Étude sur la
mise en conformité des ascenseurs réalisée par UFC- QUE CHOISIR
Cette étude,
réalisée à partir de plus de 450 devis, sur la mise
en conformité des ascenseurs et l'impact de la
nouvelle réglementation, met en lumière les raisons
du dérapage de la facture des consommateurs. A
partir de ce constat, ce document présente les
propositions de l'UFC-Que Choisir ainsi qu'un kit de
négociation destiné aux copropriétaires.
L'étude a relevé les
caractéristiques structurelles du marché des
ascenseurs : un niveau de concentration très
important, de fortes barrières à l’entrée pour les
concurrents potentiels et des niveaux de rentabilité
hors norme.
Le secteur est
propice aux ententes. Les ascensoristes ont
d’ailleurs été condamnés pour entente, par le passé
en France et très récemment par la Commission
européenne. Cette dernière a infligé une amende
record aux 4 leaders du marché concernant leurs
pratiques dans plusieurs pays de l’UE (Allemagne,
Belgique, Luxembourg et Pays-Bas).
C’est dans ce
contexte général que la loi sur la mise en
conformité du parc existant a été votée en 2003 avec
comme 1ère échéance le 3 juillet 2008. Cette
nouvelle réglementation a offert aux ascensoristes
une parfaite visibilité (technique et temporelle)

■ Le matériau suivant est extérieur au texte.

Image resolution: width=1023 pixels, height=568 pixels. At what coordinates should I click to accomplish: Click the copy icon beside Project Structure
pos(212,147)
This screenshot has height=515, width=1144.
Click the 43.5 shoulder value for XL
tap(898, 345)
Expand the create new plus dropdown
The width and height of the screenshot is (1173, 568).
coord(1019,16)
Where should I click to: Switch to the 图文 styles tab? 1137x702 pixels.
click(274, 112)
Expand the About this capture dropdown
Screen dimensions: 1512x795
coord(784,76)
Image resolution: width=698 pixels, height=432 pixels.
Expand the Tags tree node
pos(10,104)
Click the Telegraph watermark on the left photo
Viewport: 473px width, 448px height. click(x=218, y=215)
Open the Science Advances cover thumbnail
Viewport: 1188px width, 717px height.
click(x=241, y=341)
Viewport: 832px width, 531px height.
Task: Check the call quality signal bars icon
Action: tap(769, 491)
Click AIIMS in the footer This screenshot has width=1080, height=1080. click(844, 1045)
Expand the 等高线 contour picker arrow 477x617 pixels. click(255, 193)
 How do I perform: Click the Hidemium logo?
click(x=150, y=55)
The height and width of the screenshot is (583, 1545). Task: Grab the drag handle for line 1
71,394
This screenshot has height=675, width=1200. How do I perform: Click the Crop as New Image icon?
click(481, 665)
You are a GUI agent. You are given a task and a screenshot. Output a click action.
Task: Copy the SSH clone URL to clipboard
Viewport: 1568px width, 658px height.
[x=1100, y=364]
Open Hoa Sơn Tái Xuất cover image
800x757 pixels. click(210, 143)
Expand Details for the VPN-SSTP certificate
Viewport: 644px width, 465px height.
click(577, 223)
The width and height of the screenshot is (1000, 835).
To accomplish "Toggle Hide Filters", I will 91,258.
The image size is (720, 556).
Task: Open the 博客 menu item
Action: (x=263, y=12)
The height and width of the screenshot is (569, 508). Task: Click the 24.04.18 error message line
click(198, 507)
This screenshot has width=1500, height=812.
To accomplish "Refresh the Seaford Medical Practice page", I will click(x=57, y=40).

sur la demande émanant d’un parc d’ascenseurs qu’ils
connaissaient bien, puisqu’ils en assurent la
maintenance.
En revanche, la
situation des copropriétaires est nettement moins
favorable. La technicité des mesures rendues
obligatoires a créé une asymétrie d’information
entre les ascensoristes et les copropriétaires.
Par ailleurs, les
modalités des prises de décision et le rôle
d’intermédiaire des syndics limitent le pouvoir de
pression des copropriétaires et cela en dépit de
l’importance des enjeux financiers. En conclusion,
la structure du marché des ascenseurs combinée au
renforcement du contexte réglementaire ont conduit à
une situation inédite qui a renforcé le déséquilibre
dans les rapports de forces entre les industriels et
les copropriétaires, au détriment des seconds.